31.03.2005
LE CHAMP DES POSSIBLES
Tout semblait prêt. C’était une manière de parler. Tout devait être prêt. Le chat tournait après sa queue. Un souffle recouvrait la ville, mélange de bruits d’hélicoptère, de métro aérien, de vent dans les arbres, de musique dans les autres appartements. Nous vivions dans des grottes qui faisaient face à d’autres grottes. La plupart d’entre nous étaient sourds et aveugles, c’est-à-dire que nous voyions toujours et entendions les mêmes choses. Pourtant quelque chose se préparait, c’était une certitude qu’à une autre époque, j’aurais pu accueillir avec moins de calme.

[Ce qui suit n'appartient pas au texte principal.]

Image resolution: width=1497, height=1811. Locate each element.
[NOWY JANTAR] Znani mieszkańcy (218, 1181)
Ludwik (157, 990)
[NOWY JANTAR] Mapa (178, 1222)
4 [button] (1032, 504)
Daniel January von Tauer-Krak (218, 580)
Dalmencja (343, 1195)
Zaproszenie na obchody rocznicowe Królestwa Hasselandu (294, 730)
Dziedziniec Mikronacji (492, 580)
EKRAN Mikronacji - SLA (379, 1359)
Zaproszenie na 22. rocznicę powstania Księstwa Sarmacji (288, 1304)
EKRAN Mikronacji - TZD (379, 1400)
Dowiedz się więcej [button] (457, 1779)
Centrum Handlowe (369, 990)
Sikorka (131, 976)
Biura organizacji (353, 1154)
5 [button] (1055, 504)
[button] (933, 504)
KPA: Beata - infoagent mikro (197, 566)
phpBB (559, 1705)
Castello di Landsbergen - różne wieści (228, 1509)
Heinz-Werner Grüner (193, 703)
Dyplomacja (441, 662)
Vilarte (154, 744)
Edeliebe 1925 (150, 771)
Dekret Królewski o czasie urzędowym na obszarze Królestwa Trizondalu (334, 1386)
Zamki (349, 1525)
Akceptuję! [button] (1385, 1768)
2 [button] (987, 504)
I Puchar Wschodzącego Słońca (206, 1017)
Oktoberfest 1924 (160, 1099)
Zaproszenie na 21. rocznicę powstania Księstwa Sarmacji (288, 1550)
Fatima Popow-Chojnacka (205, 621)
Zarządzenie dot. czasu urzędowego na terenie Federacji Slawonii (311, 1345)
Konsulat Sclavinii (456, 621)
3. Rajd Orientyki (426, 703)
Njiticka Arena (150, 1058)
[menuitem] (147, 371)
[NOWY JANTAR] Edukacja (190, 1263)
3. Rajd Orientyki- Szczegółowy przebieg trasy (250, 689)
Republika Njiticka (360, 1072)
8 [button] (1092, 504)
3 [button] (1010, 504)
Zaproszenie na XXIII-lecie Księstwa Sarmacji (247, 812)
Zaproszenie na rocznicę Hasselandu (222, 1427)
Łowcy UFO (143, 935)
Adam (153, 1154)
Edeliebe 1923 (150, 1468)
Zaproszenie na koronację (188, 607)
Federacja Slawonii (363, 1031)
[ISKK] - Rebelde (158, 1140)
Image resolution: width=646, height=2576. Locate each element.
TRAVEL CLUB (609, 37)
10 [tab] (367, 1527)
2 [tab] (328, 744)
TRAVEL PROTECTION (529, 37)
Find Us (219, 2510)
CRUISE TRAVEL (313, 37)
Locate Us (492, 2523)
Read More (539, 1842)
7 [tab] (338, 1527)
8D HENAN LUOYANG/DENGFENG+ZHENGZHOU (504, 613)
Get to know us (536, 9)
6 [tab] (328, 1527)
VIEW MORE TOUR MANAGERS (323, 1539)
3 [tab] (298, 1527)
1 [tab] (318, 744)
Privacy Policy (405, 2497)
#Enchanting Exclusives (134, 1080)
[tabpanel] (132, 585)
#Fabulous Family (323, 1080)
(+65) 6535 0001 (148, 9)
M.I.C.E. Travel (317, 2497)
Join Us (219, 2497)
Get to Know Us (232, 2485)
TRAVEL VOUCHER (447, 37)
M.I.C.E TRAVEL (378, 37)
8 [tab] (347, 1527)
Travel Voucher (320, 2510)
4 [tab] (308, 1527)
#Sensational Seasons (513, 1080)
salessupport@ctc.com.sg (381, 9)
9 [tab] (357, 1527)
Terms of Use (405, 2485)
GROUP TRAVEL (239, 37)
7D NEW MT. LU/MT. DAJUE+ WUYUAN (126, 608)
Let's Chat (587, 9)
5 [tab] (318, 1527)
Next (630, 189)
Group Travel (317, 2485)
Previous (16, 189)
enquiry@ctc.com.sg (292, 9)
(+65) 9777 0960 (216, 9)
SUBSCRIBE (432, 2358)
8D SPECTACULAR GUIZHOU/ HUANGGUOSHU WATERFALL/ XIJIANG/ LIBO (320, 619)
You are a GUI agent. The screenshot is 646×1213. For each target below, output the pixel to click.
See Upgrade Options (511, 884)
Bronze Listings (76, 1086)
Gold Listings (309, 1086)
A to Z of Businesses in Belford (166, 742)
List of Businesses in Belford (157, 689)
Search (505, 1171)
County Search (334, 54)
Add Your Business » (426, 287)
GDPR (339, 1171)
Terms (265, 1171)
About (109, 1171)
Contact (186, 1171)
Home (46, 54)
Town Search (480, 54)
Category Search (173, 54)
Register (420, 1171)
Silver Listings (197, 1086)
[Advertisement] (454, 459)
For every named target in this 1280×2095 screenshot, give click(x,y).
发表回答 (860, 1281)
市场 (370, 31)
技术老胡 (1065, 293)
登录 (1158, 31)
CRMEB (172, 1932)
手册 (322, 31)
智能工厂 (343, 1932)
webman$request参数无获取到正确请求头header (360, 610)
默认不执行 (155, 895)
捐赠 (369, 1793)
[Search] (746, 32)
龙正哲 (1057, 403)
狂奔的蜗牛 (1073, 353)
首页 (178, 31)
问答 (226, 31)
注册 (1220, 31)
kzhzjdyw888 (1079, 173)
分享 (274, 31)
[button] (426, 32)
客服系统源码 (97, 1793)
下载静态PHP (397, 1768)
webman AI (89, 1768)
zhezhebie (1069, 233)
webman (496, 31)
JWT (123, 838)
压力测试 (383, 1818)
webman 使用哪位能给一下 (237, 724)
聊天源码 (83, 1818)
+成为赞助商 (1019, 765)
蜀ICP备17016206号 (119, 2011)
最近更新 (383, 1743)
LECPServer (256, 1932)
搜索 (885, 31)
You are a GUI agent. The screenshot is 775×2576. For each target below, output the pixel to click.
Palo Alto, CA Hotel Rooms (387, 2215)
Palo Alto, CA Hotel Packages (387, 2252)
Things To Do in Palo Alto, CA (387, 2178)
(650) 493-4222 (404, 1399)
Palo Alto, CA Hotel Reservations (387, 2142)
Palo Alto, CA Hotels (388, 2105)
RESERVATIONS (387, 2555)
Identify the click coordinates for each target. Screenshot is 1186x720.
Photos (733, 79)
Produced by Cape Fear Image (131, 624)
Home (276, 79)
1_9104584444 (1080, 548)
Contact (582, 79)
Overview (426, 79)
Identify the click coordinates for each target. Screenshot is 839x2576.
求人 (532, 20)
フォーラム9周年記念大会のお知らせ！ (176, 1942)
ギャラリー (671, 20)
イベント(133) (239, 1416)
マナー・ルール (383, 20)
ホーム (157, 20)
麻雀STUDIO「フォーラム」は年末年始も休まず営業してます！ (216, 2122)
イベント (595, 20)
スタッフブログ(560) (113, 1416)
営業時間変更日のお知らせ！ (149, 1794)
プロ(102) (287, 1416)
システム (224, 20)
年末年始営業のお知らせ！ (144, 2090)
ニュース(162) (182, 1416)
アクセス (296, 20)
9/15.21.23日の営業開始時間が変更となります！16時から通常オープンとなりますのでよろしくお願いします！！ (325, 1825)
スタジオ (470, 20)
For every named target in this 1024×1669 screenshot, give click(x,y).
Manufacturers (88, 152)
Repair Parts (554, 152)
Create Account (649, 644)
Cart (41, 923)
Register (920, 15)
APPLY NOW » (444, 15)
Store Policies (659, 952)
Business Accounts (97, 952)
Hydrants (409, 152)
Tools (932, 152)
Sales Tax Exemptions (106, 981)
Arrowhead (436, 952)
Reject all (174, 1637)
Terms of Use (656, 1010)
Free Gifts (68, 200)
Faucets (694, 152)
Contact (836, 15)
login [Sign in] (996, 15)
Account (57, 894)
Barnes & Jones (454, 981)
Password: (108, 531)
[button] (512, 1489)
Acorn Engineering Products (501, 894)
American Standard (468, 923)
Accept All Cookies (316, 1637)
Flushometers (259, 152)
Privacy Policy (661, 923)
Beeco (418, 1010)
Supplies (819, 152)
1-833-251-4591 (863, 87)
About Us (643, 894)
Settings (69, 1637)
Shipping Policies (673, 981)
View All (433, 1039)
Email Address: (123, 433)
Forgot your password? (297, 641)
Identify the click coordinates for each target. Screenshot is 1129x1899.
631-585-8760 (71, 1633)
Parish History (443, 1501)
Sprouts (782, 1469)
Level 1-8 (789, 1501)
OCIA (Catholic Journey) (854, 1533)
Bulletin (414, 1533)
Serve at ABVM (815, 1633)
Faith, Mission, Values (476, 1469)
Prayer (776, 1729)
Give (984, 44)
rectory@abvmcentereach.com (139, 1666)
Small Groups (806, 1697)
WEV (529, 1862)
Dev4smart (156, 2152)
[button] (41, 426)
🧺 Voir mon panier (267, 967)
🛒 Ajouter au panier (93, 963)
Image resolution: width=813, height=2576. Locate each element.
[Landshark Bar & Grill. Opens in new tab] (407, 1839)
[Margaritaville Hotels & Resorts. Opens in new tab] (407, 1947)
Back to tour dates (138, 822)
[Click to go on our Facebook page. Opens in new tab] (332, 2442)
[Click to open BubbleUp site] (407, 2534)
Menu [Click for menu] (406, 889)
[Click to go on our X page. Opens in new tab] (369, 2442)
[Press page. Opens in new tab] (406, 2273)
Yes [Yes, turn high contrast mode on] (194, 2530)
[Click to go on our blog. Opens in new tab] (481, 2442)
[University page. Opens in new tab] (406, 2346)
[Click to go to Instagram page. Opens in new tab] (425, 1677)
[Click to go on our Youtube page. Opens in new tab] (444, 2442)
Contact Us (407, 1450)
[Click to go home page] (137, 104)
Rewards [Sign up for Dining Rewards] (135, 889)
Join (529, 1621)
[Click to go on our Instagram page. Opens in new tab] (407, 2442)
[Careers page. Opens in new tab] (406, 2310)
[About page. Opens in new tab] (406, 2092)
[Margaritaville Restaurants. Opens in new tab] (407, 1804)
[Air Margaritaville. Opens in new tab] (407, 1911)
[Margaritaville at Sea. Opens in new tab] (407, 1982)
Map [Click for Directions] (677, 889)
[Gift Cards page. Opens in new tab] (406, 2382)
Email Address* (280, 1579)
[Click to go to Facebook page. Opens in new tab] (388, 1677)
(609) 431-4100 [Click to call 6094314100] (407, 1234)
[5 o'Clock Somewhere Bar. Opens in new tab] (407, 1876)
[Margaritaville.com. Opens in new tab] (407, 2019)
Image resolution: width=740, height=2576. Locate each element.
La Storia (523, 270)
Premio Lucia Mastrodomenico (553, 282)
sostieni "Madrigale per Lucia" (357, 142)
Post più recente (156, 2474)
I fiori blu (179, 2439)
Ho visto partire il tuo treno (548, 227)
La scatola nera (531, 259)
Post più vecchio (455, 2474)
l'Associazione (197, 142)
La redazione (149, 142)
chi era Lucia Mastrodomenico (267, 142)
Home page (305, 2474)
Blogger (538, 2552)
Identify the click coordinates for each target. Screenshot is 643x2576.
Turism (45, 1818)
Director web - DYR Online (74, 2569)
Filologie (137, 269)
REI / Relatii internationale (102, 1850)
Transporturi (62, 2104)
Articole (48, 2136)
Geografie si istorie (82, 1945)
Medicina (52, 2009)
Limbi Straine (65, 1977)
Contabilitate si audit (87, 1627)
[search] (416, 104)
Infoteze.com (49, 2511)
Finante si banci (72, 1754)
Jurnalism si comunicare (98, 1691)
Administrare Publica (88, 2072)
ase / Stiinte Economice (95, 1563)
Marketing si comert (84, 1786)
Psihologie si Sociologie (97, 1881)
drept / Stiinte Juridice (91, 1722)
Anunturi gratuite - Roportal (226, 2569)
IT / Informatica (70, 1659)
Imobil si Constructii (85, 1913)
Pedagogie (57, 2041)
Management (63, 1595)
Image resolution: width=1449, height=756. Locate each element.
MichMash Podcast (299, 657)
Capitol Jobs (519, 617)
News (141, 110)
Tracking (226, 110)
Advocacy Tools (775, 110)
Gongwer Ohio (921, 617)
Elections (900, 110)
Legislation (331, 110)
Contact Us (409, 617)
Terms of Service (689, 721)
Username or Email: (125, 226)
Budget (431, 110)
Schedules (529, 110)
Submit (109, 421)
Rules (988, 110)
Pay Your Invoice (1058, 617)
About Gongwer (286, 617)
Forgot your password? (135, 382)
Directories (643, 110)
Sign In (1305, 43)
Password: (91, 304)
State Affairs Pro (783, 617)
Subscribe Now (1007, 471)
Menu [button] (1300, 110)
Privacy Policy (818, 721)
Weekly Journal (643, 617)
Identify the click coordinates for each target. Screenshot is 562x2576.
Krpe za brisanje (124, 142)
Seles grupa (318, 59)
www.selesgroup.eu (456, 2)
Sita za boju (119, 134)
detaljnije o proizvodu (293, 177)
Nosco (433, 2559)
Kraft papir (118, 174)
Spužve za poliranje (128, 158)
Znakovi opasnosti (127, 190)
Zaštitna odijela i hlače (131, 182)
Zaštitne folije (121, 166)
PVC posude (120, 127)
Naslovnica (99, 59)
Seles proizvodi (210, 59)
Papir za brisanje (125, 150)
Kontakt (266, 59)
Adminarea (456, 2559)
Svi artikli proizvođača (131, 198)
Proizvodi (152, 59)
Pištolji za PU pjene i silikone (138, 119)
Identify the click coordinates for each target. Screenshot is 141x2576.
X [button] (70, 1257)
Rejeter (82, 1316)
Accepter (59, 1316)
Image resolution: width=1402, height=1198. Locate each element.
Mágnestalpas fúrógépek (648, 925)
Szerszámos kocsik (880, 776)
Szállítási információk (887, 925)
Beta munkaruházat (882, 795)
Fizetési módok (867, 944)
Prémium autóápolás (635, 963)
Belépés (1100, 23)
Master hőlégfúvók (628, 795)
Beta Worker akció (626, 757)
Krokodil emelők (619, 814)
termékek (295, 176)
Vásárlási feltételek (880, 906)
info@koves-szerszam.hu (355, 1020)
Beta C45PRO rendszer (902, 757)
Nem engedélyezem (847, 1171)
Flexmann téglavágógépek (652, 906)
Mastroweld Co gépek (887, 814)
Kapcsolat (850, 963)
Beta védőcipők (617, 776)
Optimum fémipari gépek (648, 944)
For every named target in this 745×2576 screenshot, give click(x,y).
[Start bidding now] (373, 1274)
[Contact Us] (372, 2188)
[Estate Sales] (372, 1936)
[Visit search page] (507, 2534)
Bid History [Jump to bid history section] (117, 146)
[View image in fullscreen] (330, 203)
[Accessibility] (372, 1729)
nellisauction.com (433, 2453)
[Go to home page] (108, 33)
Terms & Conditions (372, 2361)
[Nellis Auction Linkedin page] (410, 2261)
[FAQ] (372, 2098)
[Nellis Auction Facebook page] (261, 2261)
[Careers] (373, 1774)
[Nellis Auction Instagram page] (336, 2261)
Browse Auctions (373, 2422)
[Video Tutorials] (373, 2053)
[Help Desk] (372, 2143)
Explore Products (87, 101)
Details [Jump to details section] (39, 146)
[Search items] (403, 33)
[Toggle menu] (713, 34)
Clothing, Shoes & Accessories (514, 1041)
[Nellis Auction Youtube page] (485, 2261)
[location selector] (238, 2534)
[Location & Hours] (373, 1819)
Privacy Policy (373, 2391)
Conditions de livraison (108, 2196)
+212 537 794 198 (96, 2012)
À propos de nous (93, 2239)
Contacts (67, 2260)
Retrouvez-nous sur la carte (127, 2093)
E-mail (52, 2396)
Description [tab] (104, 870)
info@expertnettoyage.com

Je suivais mon chemin, ferme, sans surprise inutile. Avec le temps, j’étais parvenu à me dépouiller d’une partie du superflu. Je comptais moins, je calculais minimalement. J’étais moins fatigué sans raison. Je ne me sentais plus à la fin d’un cycle mais au seuil d’un parcours vierge où quelque chose, inévitablement, allait arriver. Ce n’était pas simple de faire arriver les choses. Ou plutôt, il était fréquent de les voir arriver, mais moins de les vivre. Plus on ouvrait de grands yeux en les voyant arriver, moins on les vivait ensuite. Ce n’était pas une règle. Plutôt une tendance.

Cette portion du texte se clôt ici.